The Bone Temple picks up mere moments after 28 Years Later left off, reuniting us with young Spike as he fends for his life under the tutelage of Satanist Sir Lord Jimmy Crystal and Dr. Ian Kelson, as he experiments on the local Alpha Infected, Samson, like a benevolent Frankenstein. If you somehow forgot what the what, where, who, and stakes of a movie that came out six months ago, fret not: Ian explains, practically to the camera, who he and Samson are before trotting back into his bunker to listen to New Wave records. DaCosta’s narrative failure here should not go understated — the use of needle drops alone is so baldly manipulative and badly timed that it calls for a moratorium on the practice — but Alex Garland’s screenplay certainly shares complicity in the sabotage, turning 28 Years Later upside out and inside down only to reassemble it askew: Samson gets more pathology and backstory than all of the human characters combined, and Ian — ambiguous, moody, and larger than life in the first 28 Years — is reduced to a goofy uncle stereotype. The script is a far cry from 28 Years Later’s wise, moving, and inventive reckoning with grief.

So forget inventive, which flies out the window around the time the movie opens —The Bone Temple can’t even manage to make itself interesting. Sean Bobbitt’s clean frames are a cheap microwave meal when held against the never-ending buffet of Anthony Dod Mantle’s fleet and bellicose photography (as key to 28 Years Later’s success as Boyle’s sensibility), and scenes are long, aimless affairs — not even imaginative enough to call set pieces. During one, an atrociously drawn-out torture sequence wherein Sir Lord Jimmy Crystal peels the skin off a lineup of victims hanging on meat hooks, is so defanged and divorced from the narrative’s forward momentum that it feels placed there to deliberately antagonize the audience, only to double back upon its conclusion to lean on Jack O’Connell’s (regrettably) great Mike Meyers/Jim Carrey take on the Jimmy character to get us back on its side. The entire film oscillates between these two registers, at times cruelly shaming the audience for liking the franchise in the first place and inviting us at others to join in on the bullying. Its climax synthesizes these two modes, enlisting Ralph Fiennes (also great, also too game to go along with the vandalizing for his own good) to fake a communiqué with Satan that we’re never supposed to believe. It spoils an engagement with the wider 28… Later project, pointing out how phony these zombies and the people who fight them are — of which fighting, by the way, there is very little, despite DaCosta’s public declaration that her only note for Garland’s script was that there weren’t enough Infected — and congratulating us for seeing through the ruse. It fulfills the opposite of the director’s imperative: rather than immersing us more completely in the 28… Later world, DaCosta erodes it from within.

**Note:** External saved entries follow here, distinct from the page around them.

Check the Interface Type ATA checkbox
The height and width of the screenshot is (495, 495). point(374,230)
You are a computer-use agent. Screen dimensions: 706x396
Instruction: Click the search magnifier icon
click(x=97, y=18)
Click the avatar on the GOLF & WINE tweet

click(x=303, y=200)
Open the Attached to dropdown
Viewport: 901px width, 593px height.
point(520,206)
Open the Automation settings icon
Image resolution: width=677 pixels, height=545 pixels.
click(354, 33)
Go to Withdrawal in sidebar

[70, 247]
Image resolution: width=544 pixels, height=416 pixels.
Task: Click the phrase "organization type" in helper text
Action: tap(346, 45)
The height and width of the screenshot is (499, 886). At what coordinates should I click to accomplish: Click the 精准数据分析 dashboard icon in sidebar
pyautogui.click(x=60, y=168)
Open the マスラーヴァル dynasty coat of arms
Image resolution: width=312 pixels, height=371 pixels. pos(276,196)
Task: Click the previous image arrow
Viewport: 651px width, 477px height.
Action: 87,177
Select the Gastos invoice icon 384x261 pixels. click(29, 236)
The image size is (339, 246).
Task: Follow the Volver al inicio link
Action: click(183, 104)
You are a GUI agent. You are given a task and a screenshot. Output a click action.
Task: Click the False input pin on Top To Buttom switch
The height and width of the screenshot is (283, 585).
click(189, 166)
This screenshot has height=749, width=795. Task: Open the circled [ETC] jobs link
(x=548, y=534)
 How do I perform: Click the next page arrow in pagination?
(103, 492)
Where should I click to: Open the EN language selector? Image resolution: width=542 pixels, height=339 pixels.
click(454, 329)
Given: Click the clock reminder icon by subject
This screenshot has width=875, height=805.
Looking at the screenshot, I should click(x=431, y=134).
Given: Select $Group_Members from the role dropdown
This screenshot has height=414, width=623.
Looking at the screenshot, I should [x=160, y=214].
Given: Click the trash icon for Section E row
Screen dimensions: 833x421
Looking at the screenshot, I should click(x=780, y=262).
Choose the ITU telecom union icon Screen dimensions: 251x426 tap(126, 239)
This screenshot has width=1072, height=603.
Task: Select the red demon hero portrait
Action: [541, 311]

28 Years Later: The Bone Temple makes it easy for poptimists to abstain from appreciating the contemporary blockbuster after the format’s brief, bright resuscitation last year. We were lucky to be treated to a surge of great big budget fare in 2025, but The Bone Temple starts 2026 off keeling over to the headwinds of mediocrity and appealing to the goodwill of an audience it evidently hates through snarky humor and winking condescension at the material. The film is such a travesty, and the damage done to the property so profound, that it’s difficult to say whether we need Boyle’s part three to wash the gnarly aftertaste away or if we should just take 28… Later out behind the barn and put it out of its misery. Either way, the fact remains: the way things are going, it’s the blockbuster we deserve.

DIRECTOR: Nia DaCosta;  CAST: Ralph Fiennes, Jack O’Connell, Alfie Williams, Emma Laird, Chi Lewis-Parry;  DISTRIBUTOR: Sony Pictures Releasing;  IN THEATERS: January 16;  RUNTIME: 1 hr. 49 min.